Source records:
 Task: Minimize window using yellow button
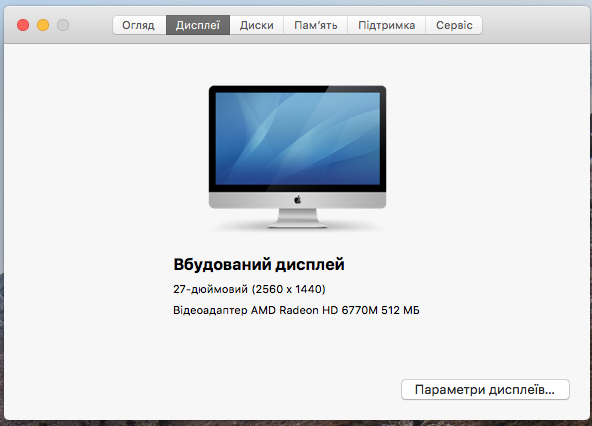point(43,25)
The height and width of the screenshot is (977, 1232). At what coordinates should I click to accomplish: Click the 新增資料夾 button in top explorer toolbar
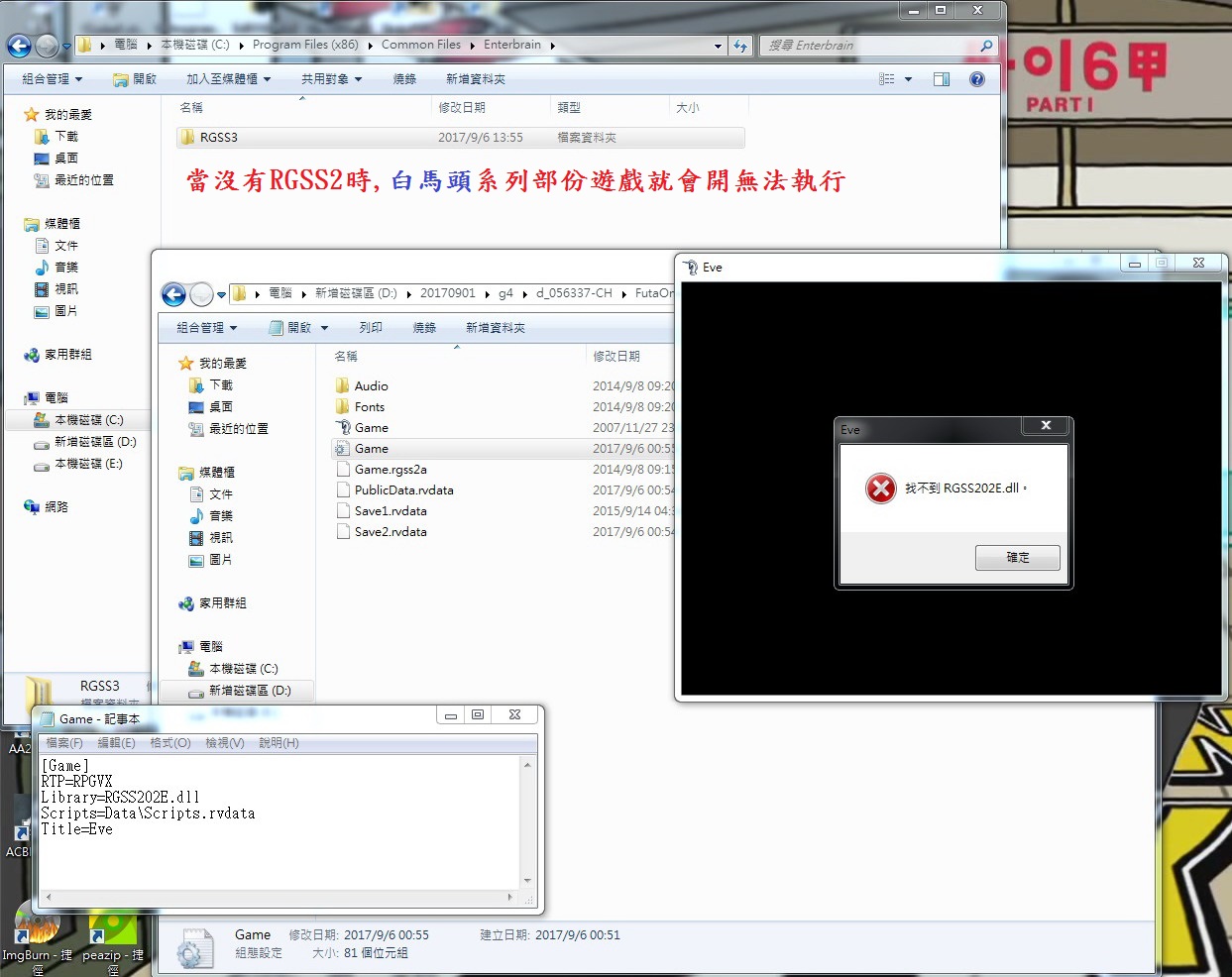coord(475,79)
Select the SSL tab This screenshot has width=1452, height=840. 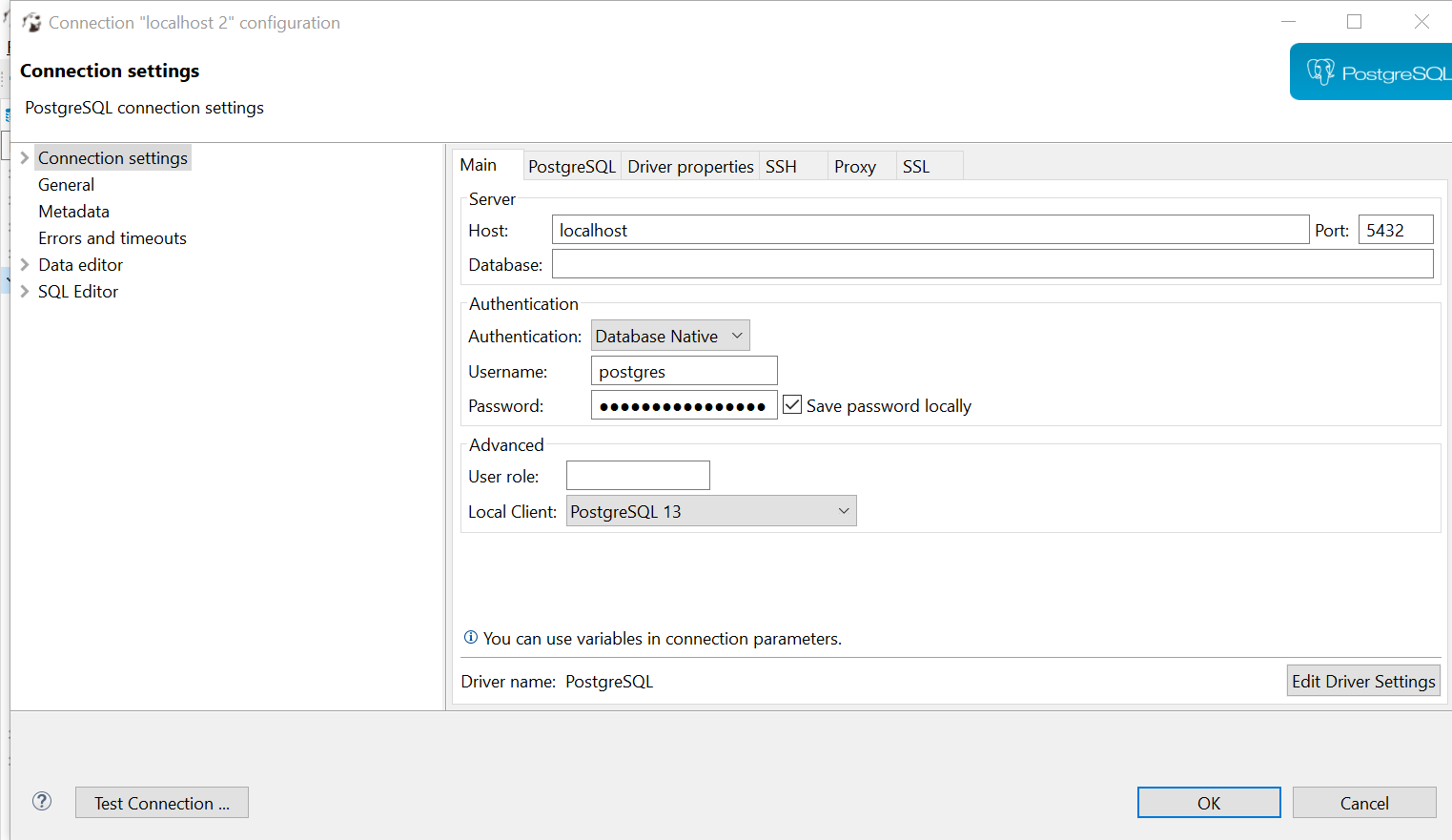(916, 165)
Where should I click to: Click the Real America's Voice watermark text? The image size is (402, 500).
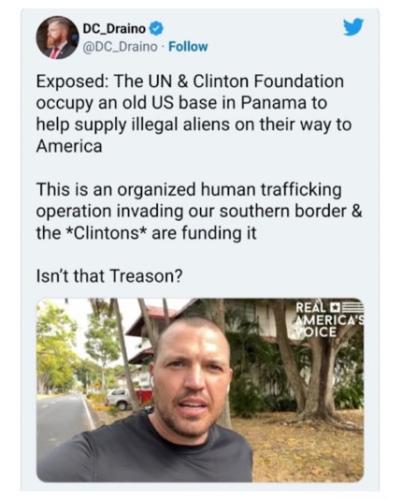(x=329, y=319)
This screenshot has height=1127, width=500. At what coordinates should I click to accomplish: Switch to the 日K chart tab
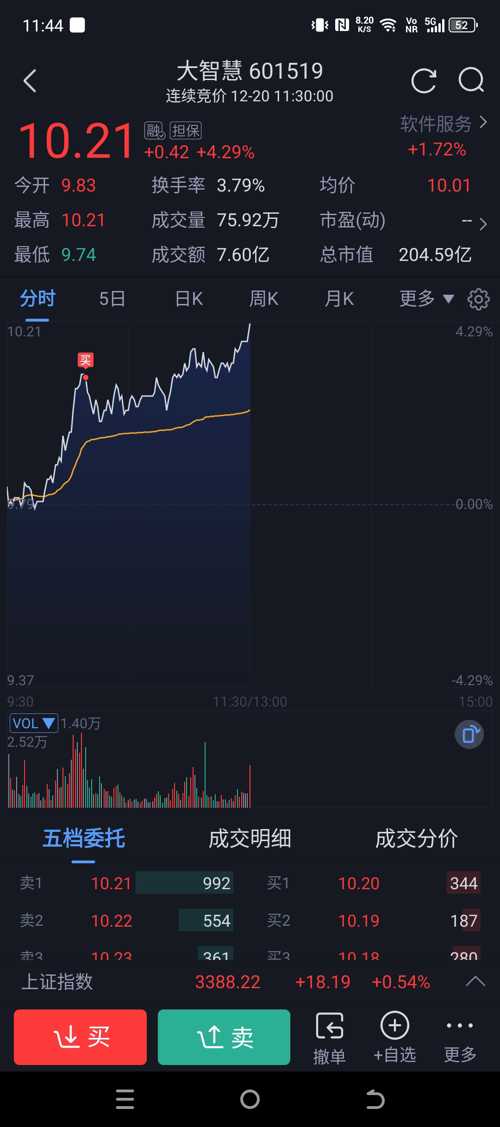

▶ _About this task_
Retype, without any picture, exactly the lines from the one with "Where should I" through the end of the entries, inclusive.

▶ _Answer space_
Where should I click to: Click the Real America's Voice watermark text? The image size is (402, 500).
(x=329, y=319)
This screenshot has height=1127, width=500. At what coordinates should I click to accomplish: Switch to the 日K chart tab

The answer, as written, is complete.